## [Objective]
Can you turn the rows starting at "Región de O’Higgins" and ending at "Estados Unidos e" into a JSON list of strings, one string per row, with any blank rows left out?

## [Records shown]
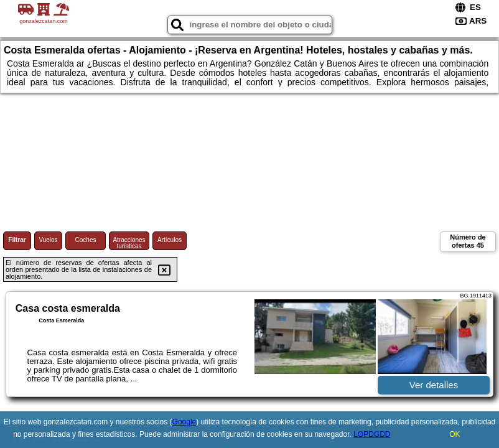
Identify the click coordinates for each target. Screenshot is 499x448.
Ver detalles (434, 385)
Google (184, 422)
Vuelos (48, 240)
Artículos (169, 240)
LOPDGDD (371, 434)
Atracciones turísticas (129, 243)
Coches (86, 240)
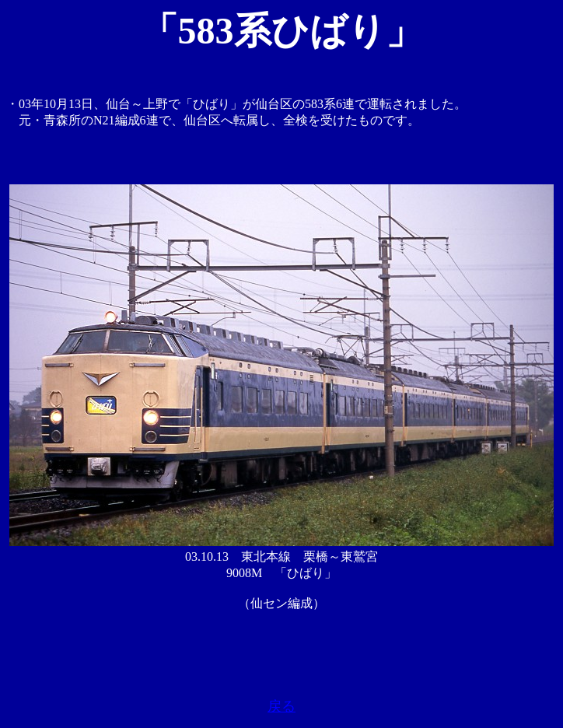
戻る (282, 706)
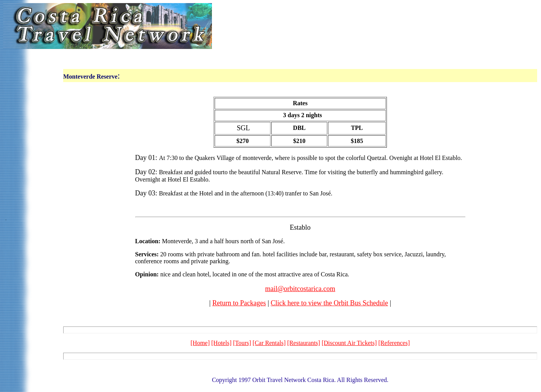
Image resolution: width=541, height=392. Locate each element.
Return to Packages (239, 303)
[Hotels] (221, 343)
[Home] (200, 343)
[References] (394, 343)
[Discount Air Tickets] (349, 343)
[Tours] (242, 343)
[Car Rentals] (269, 343)
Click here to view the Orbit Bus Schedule (329, 303)
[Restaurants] (303, 343)
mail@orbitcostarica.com (300, 289)
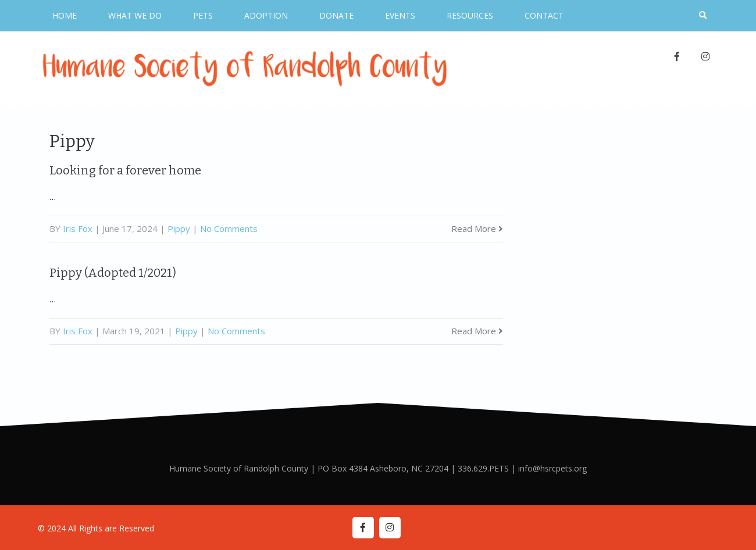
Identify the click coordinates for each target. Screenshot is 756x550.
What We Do (135, 15)
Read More (477, 228)
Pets (203, 15)
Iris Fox (77, 228)
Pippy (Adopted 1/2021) (113, 273)
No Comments (229, 228)
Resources (470, 15)
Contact (544, 15)
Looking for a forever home (125, 170)
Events (400, 15)
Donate (336, 15)
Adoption (266, 15)
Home (65, 15)
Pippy (179, 228)
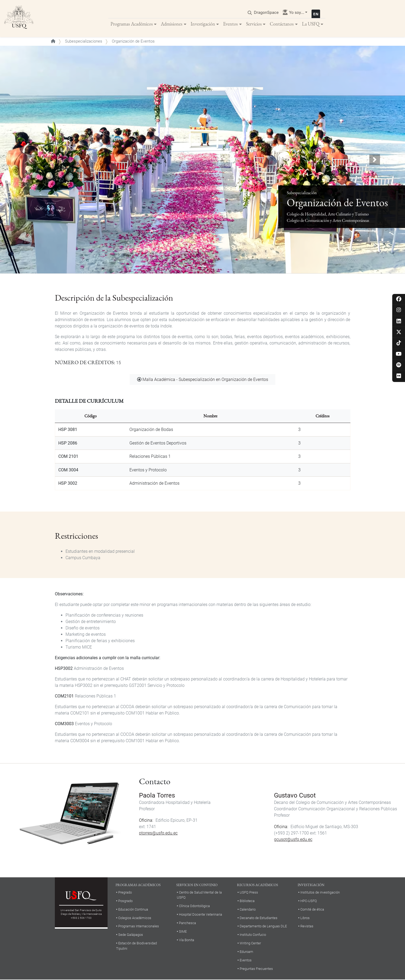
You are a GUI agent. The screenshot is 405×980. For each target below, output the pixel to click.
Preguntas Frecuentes (256, 969)
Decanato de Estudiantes (258, 918)
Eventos (230, 24)
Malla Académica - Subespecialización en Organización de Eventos (205, 380)
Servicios (254, 24)
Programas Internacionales (139, 927)
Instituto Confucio (253, 935)
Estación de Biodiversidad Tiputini (136, 946)
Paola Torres (157, 795)
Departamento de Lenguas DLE (263, 927)
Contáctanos (282, 24)
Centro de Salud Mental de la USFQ (199, 895)
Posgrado (125, 901)
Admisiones (172, 24)
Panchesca (187, 923)
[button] (30, 160)
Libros (305, 918)
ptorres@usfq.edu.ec (158, 833)
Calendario (248, 910)
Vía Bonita (187, 940)
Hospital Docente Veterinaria (200, 915)
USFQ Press (249, 892)
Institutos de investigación (320, 892)
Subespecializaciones (84, 41)
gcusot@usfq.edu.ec (293, 840)
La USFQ (311, 24)
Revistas (307, 927)
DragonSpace (266, 12)
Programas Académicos (132, 24)
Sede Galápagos (131, 935)
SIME (183, 932)
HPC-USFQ (308, 901)
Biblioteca (247, 901)
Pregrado (125, 892)
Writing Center (250, 943)
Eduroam (246, 952)
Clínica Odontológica (194, 906)
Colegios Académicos (135, 918)
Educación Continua (133, 910)
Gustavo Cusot (295, 795)
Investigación (203, 24)
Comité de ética (312, 910)
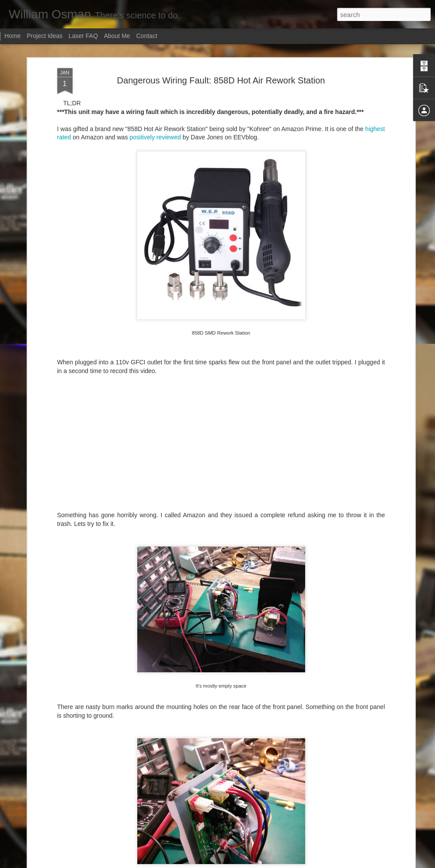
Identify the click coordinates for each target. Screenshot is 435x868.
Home (12, 36)
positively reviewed (155, 113)
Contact (147, 36)
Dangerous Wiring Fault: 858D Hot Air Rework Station (221, 56)
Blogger (236, 863)
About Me (117, 36)
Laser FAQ (83, 36)
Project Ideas (45, 36)
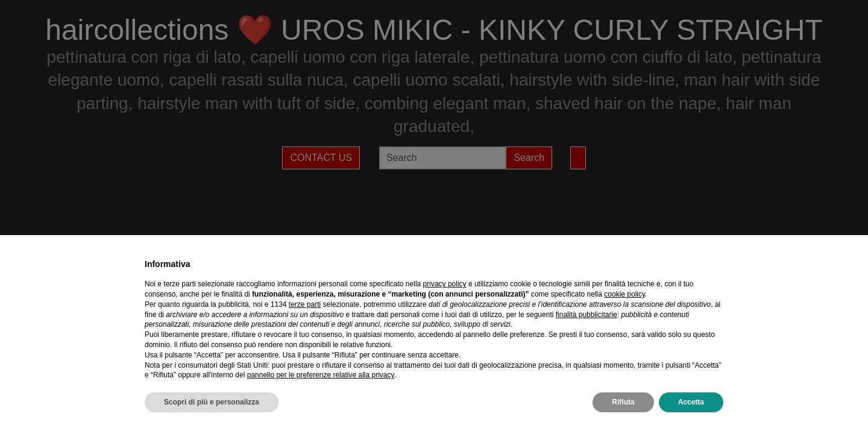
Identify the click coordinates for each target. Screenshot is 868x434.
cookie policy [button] (624, 294)
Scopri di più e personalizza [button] (212, 402)
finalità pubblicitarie (587, 315)
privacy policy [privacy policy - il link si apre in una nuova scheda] (445, 284)
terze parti (304, 304)
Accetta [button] (691, 402)
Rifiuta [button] (623, 402)
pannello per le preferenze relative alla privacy (321, 375)
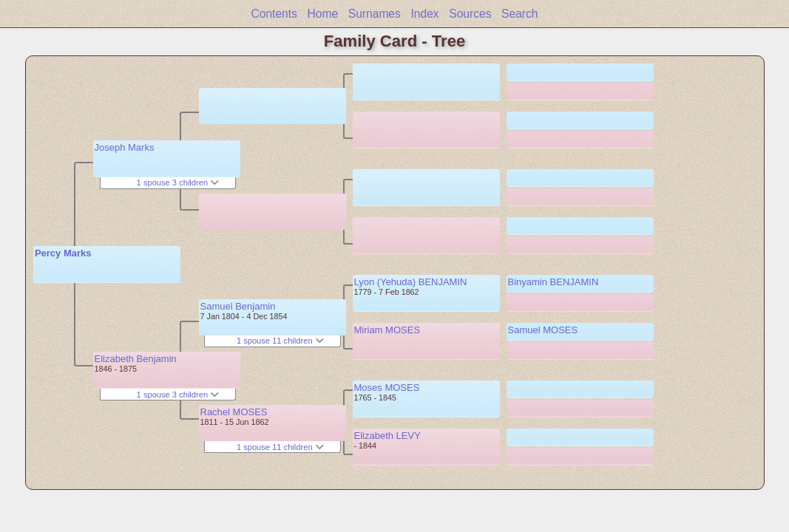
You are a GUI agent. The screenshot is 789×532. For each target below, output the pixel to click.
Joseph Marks (124, 147)
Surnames (374, 13)
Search (519, 13)
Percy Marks (63, 253)
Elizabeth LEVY (387, 435)
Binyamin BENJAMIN (553, 282)
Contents (274, 13)
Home (323, 13)
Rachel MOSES (234, 412)
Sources (470, 13)
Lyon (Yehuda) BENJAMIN (410, 282)
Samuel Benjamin (238, 306)
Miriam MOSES (387, 330)
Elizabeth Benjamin (135, 358)
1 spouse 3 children (178, 183)
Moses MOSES (387, 387)
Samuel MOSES (543, 330)
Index (424, 13)
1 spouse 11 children (280, 341)
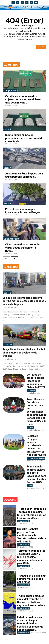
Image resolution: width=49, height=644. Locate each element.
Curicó (7, 129)
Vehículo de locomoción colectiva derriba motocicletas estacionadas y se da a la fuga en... (24, 301)
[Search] (41, 47)
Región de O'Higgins (36, 458)
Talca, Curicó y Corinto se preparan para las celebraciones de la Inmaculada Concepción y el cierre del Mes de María (36, 412)
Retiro (7, 203)
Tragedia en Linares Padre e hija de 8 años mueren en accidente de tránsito (24, 352)
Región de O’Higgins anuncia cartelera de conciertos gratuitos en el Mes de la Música (36, 445)
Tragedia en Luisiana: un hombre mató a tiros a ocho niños (32, 579)
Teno (30, 486)
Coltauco (31, 390)
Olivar (7, 168)
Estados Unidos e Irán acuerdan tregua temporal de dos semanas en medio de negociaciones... (30, 624)
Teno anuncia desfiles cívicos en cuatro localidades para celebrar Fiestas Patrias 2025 (36, 474)
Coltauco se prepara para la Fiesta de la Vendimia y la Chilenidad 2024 (36, 381)
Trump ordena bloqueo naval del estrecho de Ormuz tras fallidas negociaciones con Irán (31, 600)
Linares (8, 344)
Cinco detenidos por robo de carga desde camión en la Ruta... (22, 248)
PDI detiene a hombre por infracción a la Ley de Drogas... (24, 210)
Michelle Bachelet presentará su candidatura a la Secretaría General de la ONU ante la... (32, 535)
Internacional (24, 521)
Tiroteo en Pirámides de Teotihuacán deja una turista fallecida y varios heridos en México (32, 514)
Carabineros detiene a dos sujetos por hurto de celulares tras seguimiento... (23, 100)
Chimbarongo (11, 238)
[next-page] (14, 258)
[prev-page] (6, 258)
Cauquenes (10, 90)
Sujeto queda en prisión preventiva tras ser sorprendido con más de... (24, 138)
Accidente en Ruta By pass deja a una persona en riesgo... (24, 175)
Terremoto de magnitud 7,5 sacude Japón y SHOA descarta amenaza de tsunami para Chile (31, 557)
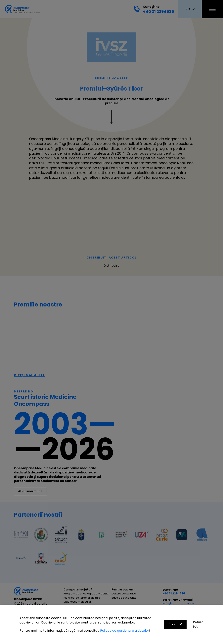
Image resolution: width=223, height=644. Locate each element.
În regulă (176, 624)
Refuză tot (198, 624)
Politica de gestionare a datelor (125, 630)
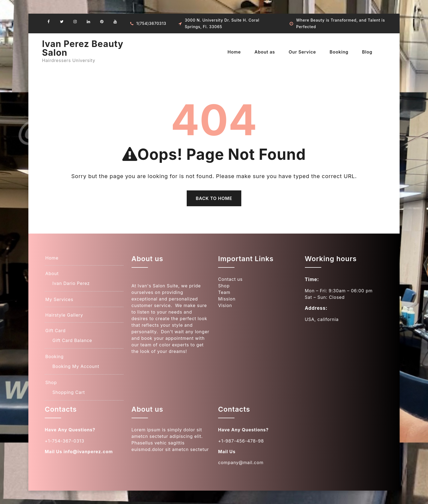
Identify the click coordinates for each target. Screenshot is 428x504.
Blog (367, 52)
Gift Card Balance (72, 340)
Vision (225, 305)
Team (224, 292)
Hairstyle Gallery (64, 315)
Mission (227, 299)
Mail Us (54, 451)
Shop (51, 382)
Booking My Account (76, 366)
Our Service (302, 52)
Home (234, 52)
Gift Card (55, 331)
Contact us (230, 279)
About (52, 273)
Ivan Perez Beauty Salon (83, 48)
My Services (59, 299)
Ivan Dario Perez (71, 283)
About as (264, 52)
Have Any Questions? (70, 430)
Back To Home (214, 198)
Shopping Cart (69, 392)
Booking (339, 52)
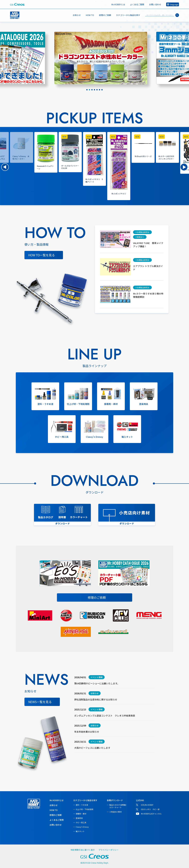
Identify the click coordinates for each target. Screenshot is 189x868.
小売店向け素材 (115, 812)
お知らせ (77, 15)
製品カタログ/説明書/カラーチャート (118, 806)
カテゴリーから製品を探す (85, 800)
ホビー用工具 (81, 823)
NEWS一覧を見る (40, 702)
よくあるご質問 (137, 4)
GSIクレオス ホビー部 (150, 809)
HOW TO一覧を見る (41, 255)
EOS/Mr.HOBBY (147, 805)
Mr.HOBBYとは (118, 4)
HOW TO (90, 15)
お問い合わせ (155, 4)
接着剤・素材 (81, 814)
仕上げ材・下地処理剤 (84, 809)
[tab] (87, 90)
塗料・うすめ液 (82, 805)
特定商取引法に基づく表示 (83, 849)
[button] (5, 167)
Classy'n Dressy (82, 827)
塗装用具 (79, 818)
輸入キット (80, 831)
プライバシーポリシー (108, 849)
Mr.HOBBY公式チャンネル (151, 814)
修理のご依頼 (105, 15)
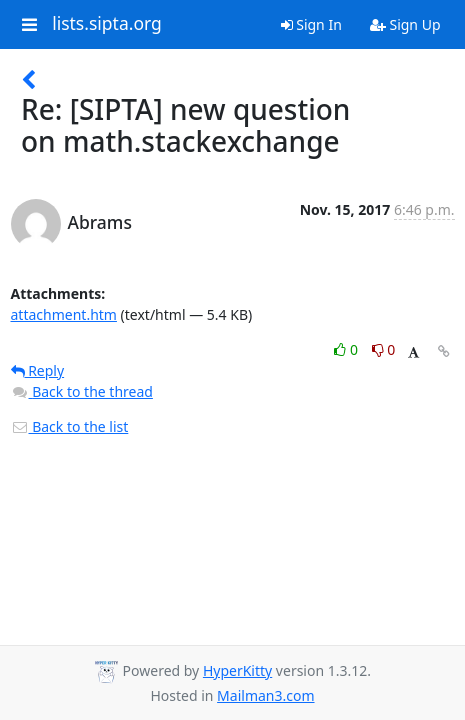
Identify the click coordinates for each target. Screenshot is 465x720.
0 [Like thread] (347, 349)
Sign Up (405, 24)
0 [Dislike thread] (384, 349)
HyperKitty (237, 670)
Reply (38, 370)
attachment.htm (64, 314)
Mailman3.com (265, 695)
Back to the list (70, 426)
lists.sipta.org (107, 24)
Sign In (311, 24)
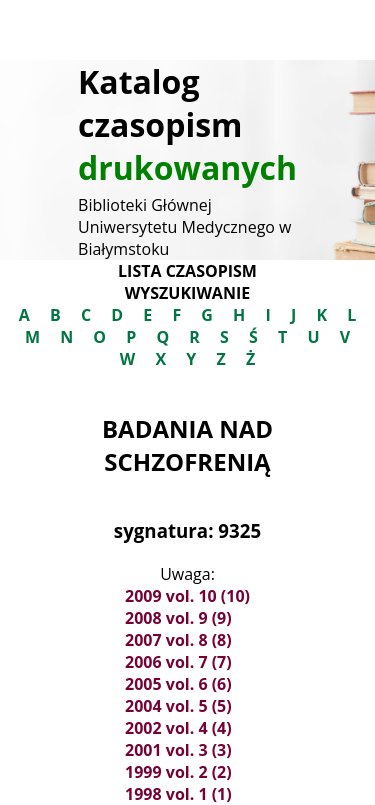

## [Solution for this exercise]
[
  "Región de O’Higgins anuncia cartelera de conciertos gratuitos en el Mes de la Música (36, 445)",
  "Tragedia en Luisiana: un hombre mató a tiros a ocho niños (32, 579)",
  "Teno (30, 486)",
  "Coltauco (31, 390)",
  "Olivar (7, 168)",
  "Estados Unidos e Irán acuerdan tregua temporal de dos semanas en medio de negociaciones... (30, 624)"
]